Part of the Government’s response was to promote and extend the use of P scales. It announced its intention to include the scales in the annual data collection exercise and feed information back to schools in the PAT (pupil achievement tracker) and Panda (performance and assessment) reports.

Other changes introduced at the same time included minor adjustments to the core subject scales and the separation of the scales for speaking and listening: a single scale was unsatisfactory because the development of receptive communication is usually ahead of expression.

The gap some had perceived between P8 and national curriculum level 1 was examined and found to be caused by a change in style of assessment, rather than a jump in the expected performance level.

The scales were checked for their usefulness for target-setting and tweaked appropriately. Hundreds of classroom teachers working with students with learning difficulties attended consultative conferences on the proposals.

The results were published on the QCA website and replaced any earlier P scales.

THE FUTURE

The Department for Education and Skills has raised the possibility of using P scales in performance tables, but it seems unlikely that they could be introduced while schools are using them voluntarily.

Whatever the rationale, an appropriately collaborative approach to increasing their use is being followed.

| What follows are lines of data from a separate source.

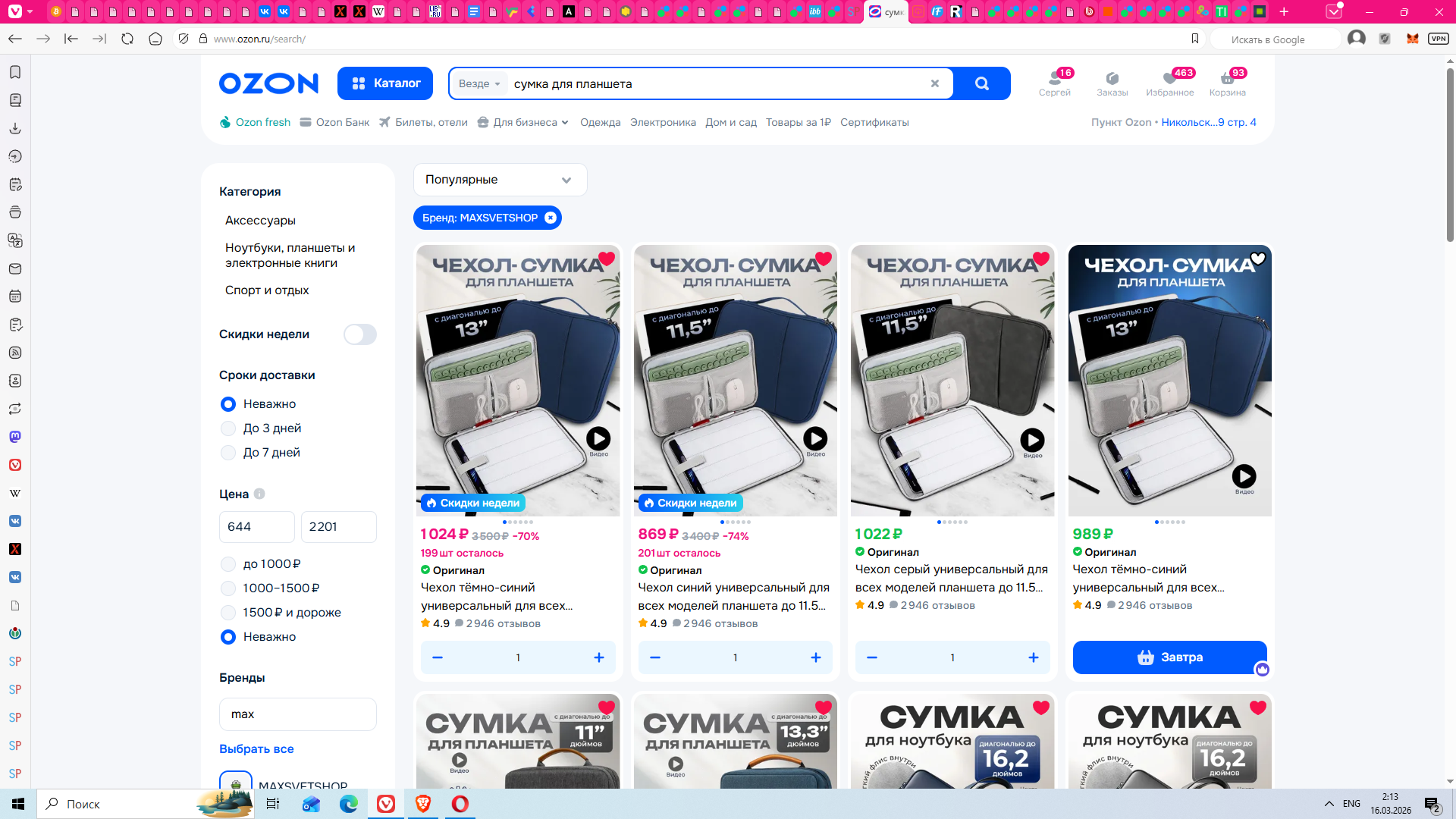
Task: Open the Корзина cart icon
Action: [1227, 79]
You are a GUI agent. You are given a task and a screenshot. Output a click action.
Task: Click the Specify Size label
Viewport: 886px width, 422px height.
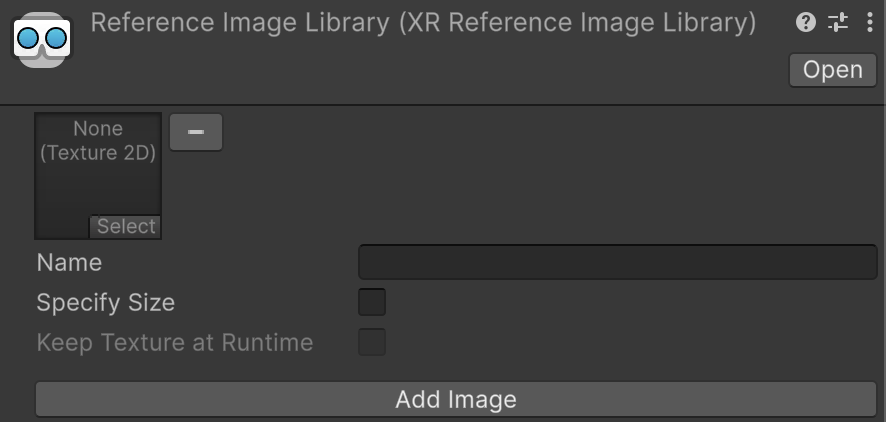tap(105, 302)
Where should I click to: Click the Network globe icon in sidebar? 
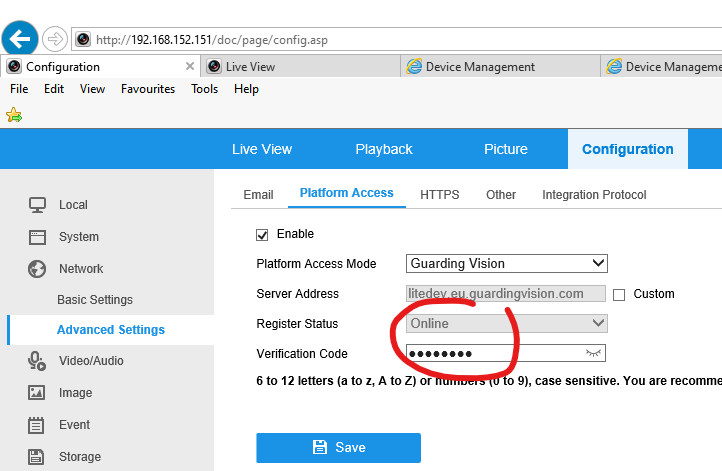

From this summer the DfES will invite schools to use P scales to report the attainment of any child with special educational needs working below national curriculum level 1.

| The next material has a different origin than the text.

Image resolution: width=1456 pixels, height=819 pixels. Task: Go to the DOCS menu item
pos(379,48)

The QCA has published exemplar materials for those using the scales, with case studies from mainstream and special schools.

To map a longer-term future we need to remember the scales were originally designed for school improvement through target-setting and review. Some special schools have taken their enthusiasm for the scales too far; they seem to have become the curriculum rather than the tools for its development.

We must take equal care about their national role. Target-setting and review using P scales or other national curriculum levels is arguably always a value-added exercise. You start with a plan for an individual or cohort’s progress and check what they have achieved. As a self-evaluation and monitoring approach, this is uncontroversial.

Some local authorities already gather P scale results and offer schools print-outs of them collated for internal analysis; some schools use systems such as those provided by QCA collated results or by commercial schemes. It is reasonable to extend that approach to a system that allows schools to bench-mark their results against others.

But politicians with ambitions to take the P scales into the annual performance tables need to realise that they risk discrediting a useful resource that was not designed for that role.

Nick Peacey is co-ordinator of the Special Educational Needs Joint Initiative for Training at the Institute of Education, University of London. He led the team commissioned by QCA to review the core subject P scales in 2004.